* _EXERCISE INPUTS_

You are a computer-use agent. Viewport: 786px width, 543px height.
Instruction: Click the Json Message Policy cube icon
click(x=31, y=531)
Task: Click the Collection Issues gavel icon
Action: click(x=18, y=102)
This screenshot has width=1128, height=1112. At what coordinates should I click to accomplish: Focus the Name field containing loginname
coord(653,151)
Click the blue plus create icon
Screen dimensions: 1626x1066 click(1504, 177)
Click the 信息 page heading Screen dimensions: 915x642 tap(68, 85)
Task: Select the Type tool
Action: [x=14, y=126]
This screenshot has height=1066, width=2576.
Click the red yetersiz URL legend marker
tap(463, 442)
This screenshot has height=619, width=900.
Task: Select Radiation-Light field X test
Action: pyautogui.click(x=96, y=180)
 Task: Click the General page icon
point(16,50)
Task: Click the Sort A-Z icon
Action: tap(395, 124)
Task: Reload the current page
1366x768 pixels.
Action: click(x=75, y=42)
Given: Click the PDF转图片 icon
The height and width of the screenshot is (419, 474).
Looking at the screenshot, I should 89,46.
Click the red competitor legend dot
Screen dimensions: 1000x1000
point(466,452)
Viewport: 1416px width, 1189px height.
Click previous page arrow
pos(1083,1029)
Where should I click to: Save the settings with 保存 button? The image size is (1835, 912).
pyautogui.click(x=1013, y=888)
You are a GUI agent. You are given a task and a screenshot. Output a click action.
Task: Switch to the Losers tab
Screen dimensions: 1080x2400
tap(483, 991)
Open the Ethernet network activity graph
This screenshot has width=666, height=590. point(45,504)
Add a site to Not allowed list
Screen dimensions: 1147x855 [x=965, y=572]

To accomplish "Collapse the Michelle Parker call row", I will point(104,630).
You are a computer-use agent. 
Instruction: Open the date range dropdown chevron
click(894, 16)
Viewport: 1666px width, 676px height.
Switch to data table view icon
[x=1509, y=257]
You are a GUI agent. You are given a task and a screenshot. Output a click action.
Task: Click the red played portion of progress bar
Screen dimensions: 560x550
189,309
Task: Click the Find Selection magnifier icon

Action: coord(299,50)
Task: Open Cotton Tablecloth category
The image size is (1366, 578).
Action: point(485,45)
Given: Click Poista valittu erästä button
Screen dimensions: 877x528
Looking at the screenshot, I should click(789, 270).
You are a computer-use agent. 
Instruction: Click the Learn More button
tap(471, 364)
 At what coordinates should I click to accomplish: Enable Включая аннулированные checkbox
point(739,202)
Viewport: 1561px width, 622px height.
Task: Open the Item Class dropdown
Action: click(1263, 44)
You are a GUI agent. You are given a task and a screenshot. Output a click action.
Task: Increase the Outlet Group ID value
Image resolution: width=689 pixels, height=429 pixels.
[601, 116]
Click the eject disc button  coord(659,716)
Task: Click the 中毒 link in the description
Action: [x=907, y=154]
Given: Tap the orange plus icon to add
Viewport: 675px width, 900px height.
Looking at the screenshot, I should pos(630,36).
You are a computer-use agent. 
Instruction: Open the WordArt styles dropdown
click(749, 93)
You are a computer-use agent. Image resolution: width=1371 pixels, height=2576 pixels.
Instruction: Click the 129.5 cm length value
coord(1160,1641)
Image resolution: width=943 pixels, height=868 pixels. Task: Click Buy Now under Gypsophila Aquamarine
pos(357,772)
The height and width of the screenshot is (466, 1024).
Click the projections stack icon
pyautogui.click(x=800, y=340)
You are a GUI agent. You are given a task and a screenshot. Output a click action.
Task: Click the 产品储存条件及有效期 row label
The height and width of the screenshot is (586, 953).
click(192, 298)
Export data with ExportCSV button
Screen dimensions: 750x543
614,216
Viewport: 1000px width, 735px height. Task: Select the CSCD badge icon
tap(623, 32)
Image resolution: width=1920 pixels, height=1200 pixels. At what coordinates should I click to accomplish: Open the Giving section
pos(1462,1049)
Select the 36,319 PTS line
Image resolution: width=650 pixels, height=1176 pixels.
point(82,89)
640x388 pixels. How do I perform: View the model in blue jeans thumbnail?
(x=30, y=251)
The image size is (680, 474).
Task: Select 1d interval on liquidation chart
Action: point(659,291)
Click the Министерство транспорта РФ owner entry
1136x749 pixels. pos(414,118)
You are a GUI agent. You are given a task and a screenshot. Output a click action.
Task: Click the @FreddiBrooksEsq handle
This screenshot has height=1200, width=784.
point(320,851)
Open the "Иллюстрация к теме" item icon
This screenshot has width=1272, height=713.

* _WHAT THE EXERCISE ASKS_
Retype the entries above exactly, but only from the line containing "At what coordinates should I click to accomplish: Enable" through the line containing "Task: Increase the Outlet Group ID value", both included.

* _SOLUTION FOR THIS TASK_
 At what coordinates should I click to accomplish: Enable Включая аннулированные checkbox
point(739,202)
Viewport: 1561px width, 622px height.
Task: Open the Item Class dropdown
Action: click(1263, 44)
You are a GUI agent. You are given a task and a screenshot. Output a click action.
Task: Increase the Outlet Group ID value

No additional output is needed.